(Task material Opens)

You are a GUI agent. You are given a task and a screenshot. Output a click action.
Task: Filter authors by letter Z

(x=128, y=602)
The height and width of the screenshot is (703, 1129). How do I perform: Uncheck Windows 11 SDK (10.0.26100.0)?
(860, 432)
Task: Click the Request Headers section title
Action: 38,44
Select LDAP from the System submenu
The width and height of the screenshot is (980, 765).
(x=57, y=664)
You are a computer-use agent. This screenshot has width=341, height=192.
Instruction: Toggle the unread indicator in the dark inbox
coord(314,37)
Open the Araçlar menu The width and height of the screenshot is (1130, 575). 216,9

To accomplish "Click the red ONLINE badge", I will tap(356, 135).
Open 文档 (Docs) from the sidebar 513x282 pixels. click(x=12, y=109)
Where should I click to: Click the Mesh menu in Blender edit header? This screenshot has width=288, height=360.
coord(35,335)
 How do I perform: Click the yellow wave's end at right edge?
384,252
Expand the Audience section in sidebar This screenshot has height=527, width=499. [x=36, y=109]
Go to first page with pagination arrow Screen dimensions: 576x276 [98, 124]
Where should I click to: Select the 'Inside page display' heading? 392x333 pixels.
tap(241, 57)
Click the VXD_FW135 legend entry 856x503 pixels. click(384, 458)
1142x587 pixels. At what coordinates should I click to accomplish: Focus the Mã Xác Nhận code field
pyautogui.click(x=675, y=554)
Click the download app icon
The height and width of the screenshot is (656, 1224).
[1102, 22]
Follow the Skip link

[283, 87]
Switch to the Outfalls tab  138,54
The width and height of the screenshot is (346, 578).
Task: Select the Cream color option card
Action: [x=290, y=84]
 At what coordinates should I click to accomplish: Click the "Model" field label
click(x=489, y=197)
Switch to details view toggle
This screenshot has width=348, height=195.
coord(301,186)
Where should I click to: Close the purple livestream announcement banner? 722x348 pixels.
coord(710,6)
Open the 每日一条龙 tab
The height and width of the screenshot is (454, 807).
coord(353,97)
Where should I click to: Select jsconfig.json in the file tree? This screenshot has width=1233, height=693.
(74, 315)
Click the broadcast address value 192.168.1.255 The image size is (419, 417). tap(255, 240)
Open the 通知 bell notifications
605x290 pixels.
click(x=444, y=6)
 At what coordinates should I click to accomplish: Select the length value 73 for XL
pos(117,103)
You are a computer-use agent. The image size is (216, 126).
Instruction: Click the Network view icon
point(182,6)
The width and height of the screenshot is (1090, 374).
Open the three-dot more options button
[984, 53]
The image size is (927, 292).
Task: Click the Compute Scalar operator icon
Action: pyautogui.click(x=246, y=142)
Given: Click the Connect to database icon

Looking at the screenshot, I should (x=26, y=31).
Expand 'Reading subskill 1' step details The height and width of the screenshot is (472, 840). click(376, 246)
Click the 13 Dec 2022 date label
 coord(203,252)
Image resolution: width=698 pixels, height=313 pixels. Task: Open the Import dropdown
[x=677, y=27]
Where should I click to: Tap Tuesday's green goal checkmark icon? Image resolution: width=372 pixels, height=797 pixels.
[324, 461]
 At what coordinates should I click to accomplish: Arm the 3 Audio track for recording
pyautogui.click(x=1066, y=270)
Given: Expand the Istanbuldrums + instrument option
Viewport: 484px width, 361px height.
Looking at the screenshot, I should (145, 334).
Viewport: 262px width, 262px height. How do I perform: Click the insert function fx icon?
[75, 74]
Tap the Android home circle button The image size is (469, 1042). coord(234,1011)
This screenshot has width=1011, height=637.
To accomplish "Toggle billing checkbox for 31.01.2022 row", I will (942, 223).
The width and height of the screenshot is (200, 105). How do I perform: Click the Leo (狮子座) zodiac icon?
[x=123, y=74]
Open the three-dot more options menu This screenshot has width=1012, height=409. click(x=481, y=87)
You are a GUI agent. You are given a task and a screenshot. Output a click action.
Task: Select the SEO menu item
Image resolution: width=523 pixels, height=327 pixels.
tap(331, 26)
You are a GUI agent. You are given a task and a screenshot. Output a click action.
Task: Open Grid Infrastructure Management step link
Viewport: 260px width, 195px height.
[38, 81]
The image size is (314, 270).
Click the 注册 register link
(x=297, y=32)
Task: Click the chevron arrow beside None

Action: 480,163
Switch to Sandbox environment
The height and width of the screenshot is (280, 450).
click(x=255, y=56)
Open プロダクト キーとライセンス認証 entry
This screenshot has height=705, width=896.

(Task material Closes)

### Work required
The answer must be every line from the entries above that holds the string "details".

### Result
Switch to details view toggle
Expand 'Reading subskill 1' step details The height and width of the screenshot is (472, 840). click(376, 246)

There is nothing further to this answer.